The Right to Free and Compulsory Education Act was billed to be a giant leap towards universalization of education in India. However, it has acquired the dubious distinction of being the only fundamental right that exists just on paper.

More than seven years after the Constitution was amended in 2002 to make free and compulsory education to children in the age group of 6-14 a fundamental right and over four months after the historic Right to Education Bill was passed in Parliament, both the legislations are yet to be notified.

Without notification -- a mandatory step in that gives the exact date from when the law comes into force -- the right to free and compulsory education remains just a goal.

All along, the reason given for not notifying the constitutional amendment was that a law to enforce the fundamental right was not in place. Two years of NDA regime and five years of UPA 1 were spent quibbling over the cost of implementing such a legislation. The bill was finally passed by Parliament last August. Strangely, there is yet no movement towards notification.

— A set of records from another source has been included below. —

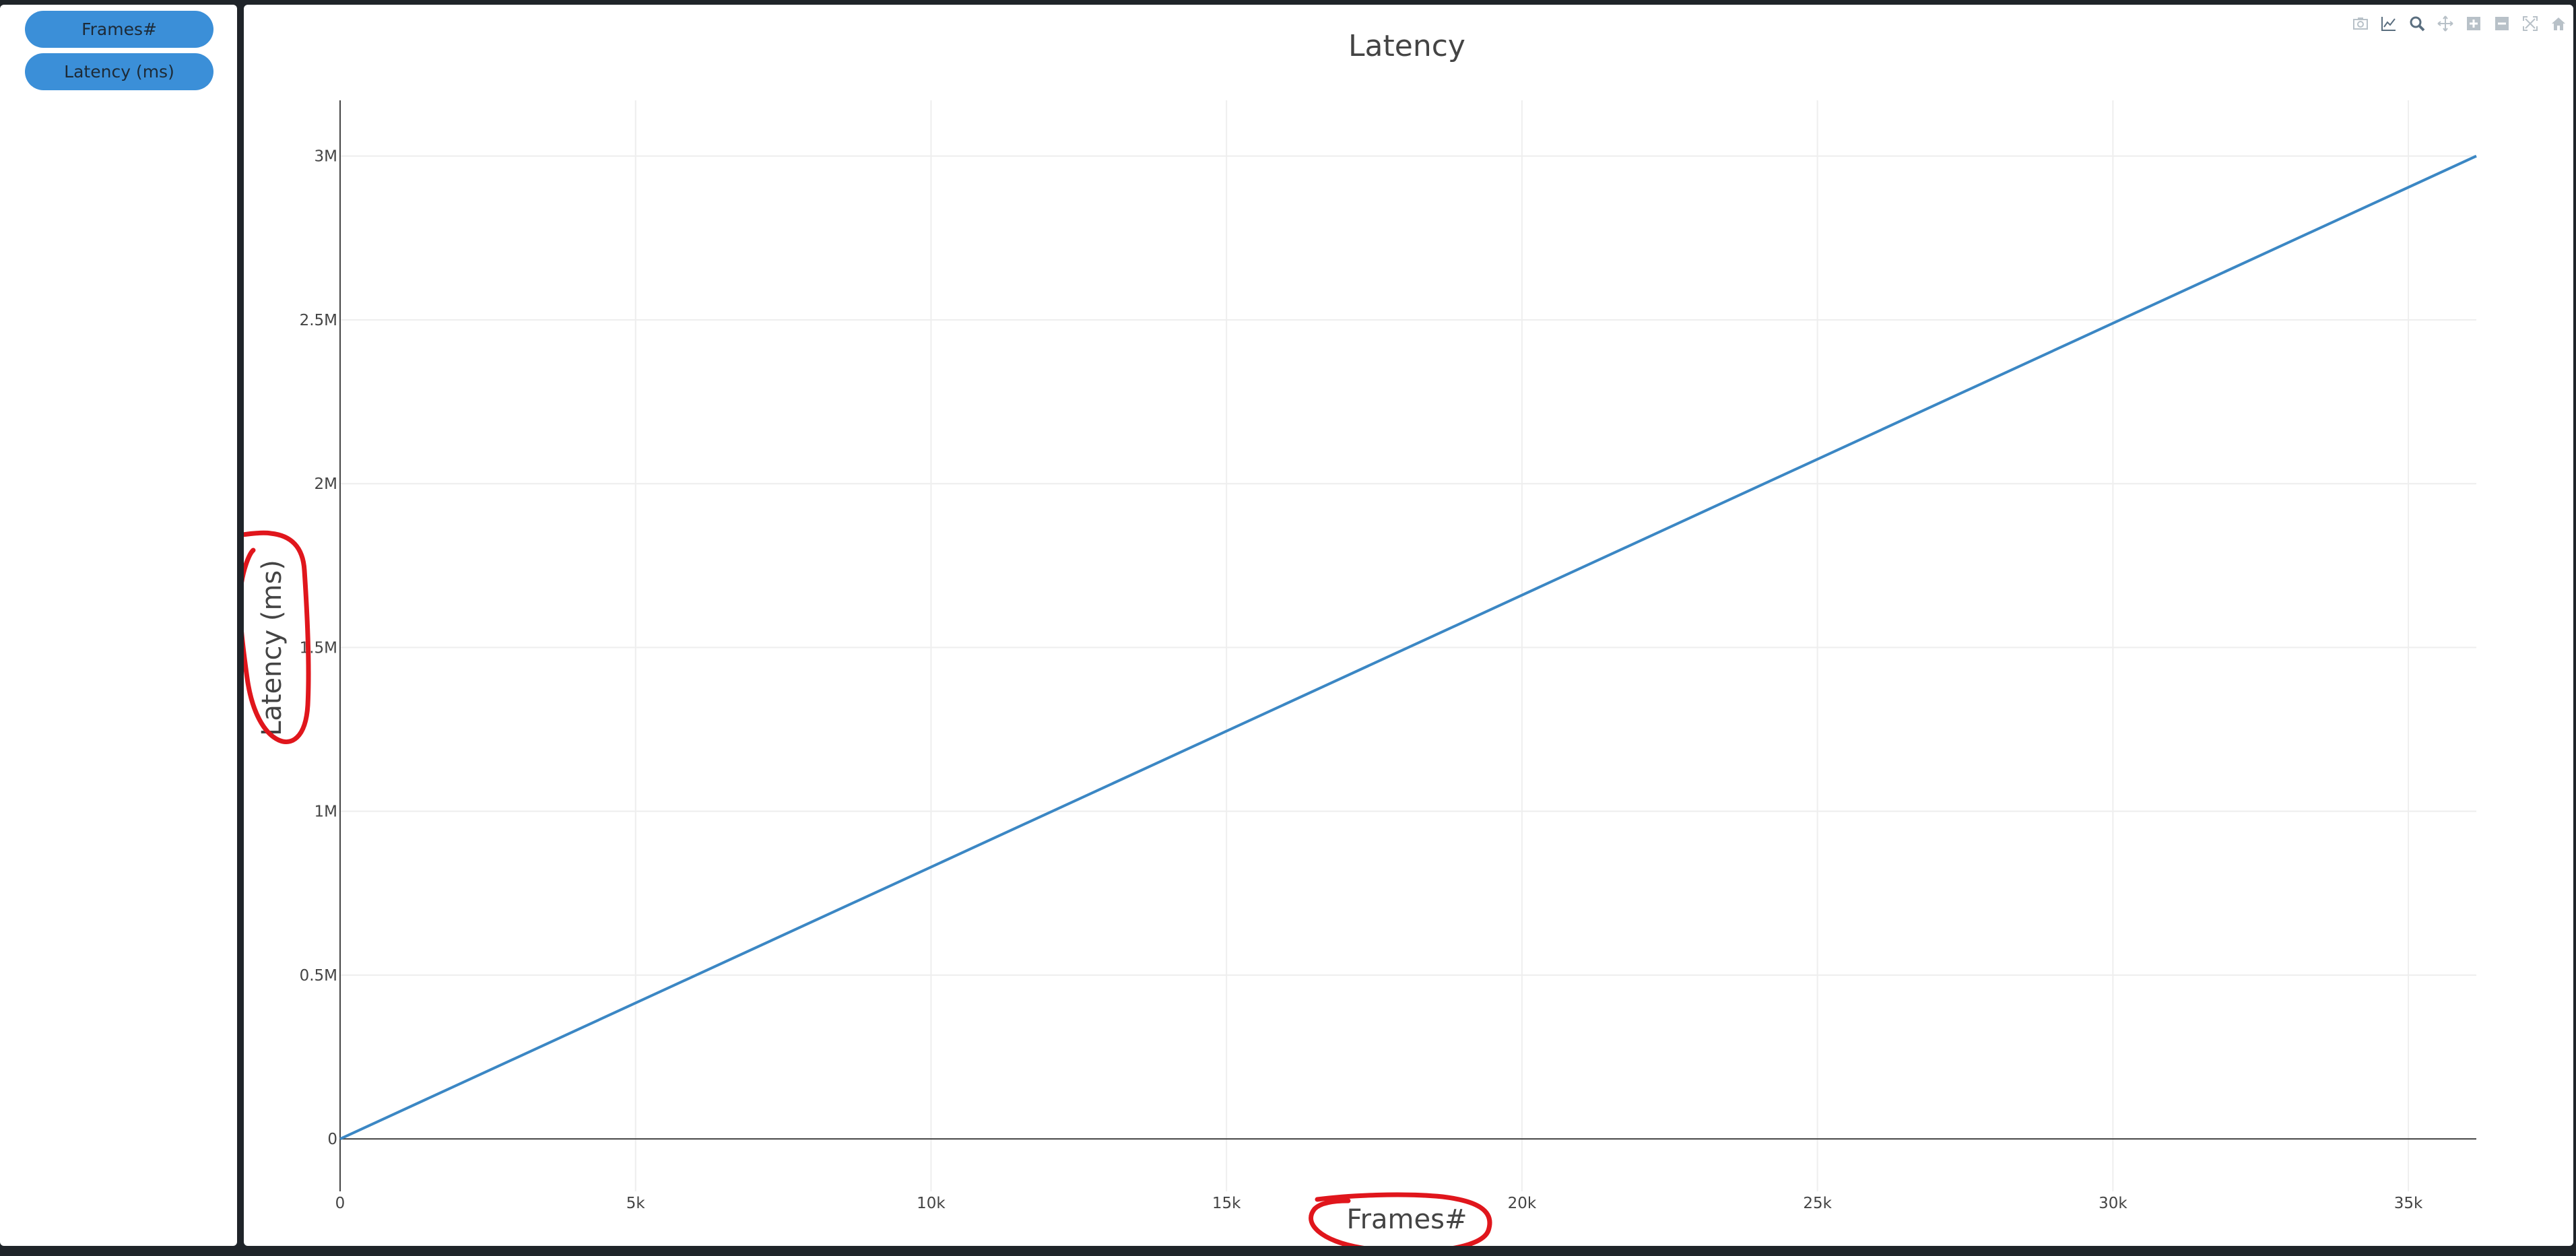 Image resolution: width=2576 pixels, height=1256 pixels. What do you see at coordinates (2558, 24) in the screenshot?
I see `home-icon` at bounding box center [2558, 24].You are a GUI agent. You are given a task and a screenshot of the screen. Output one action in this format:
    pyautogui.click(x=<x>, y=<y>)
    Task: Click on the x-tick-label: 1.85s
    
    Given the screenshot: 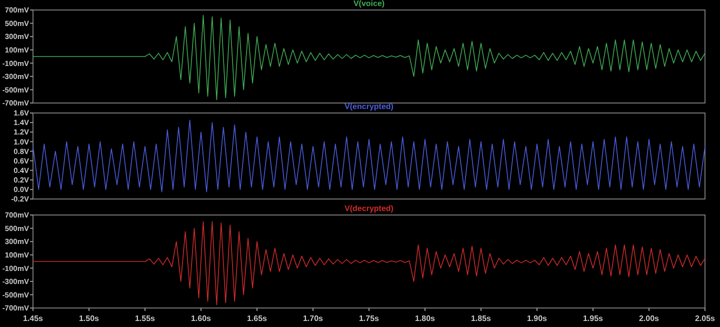 What is the action you would take?
    pyautogui.click(x=481, y=318)
    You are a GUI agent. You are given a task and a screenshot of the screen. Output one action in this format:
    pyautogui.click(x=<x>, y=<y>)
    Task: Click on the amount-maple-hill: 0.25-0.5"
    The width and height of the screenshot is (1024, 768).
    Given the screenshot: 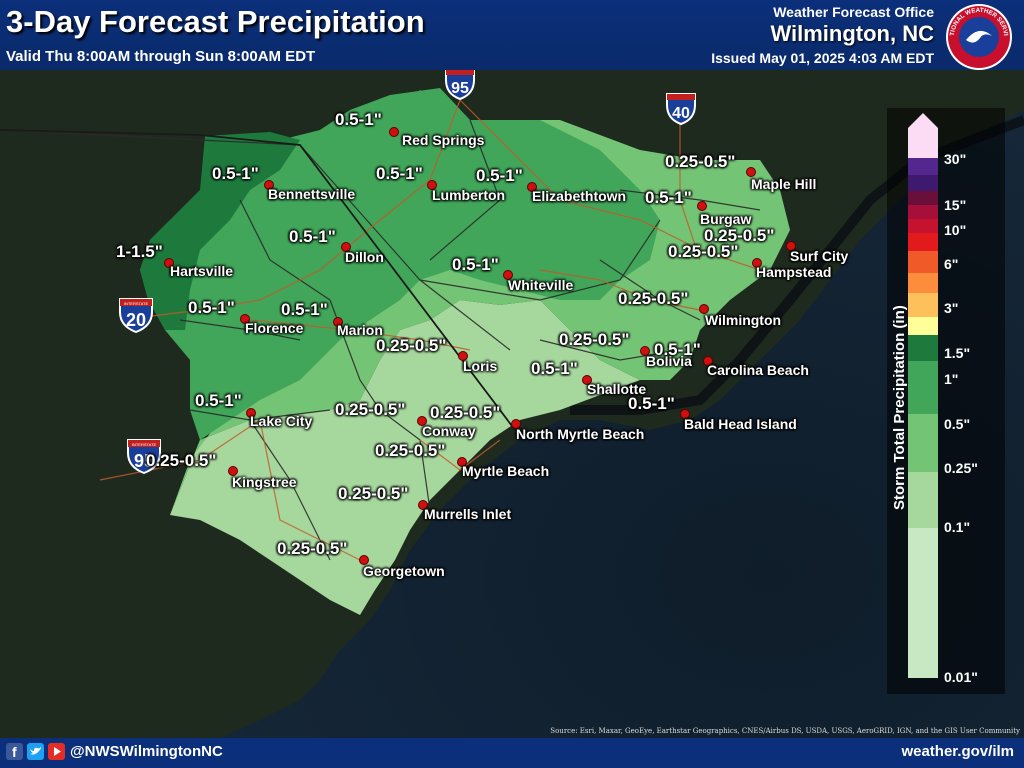 What is the action you would take?
    pyautogui.click(x=700, y=162)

HRD minister Kapil Sibal has been saying that the face of education will change completely with RTE Act. He is right. However, the trouble is that the objective will remain a distant dream so long as the great ideas of the legislation lack any legal teeth.

The ostensible reason for the delay in notifying the Act is that its cost is still being worked out. But those associated with its implementation point out that even as the cost is being debated there are other significant things that could have been done by notifying the RTE Act. HRD ministry has pegged the cost of RTE at Rs 1.71 lakh crore for five years. "Many reforms in the RTE Act do not cost money. Now if it is notified in the end of March to be applicable from April 1, state governments will be caught unawares. They will be unprepared without budget allocations. That could be a setback. Early notification would have helped put a system in place," a source said.

What happens if the Act is not notified? For one, all systemic reforms laid out in the RTE Act cannot be put in place without notification. These include maintaining a teacher-student ratio of 1:30. "If the Act was in place, steps could have been taken for redeployment of teachers to attain the stipulated ratio. This could have helped bridge the urban-rural imbalance in teacher-student ratio," a source said.

Similarly, provisions in section 29 of the Act that deal with curriculum and examination reforms could have been put in place. This section aims to free the child from the trauma of examinations and introduce comprehensive and continuous evaluation. It also talks of new learning methods. Even implementing the provision on setting up school management committees with adequate representation of parents would have acted as a watchdog, said sources.

"These provisions would have cost no money and yet are huge steps forward for systemic reforms," a source pointed out.

In the absence of notification, the HRD ministry for the past four months has been working on framing model rules for RTE and has set up a committee that will recommend how to harmonize the Sarva Shiksha Abhiyan with RTE.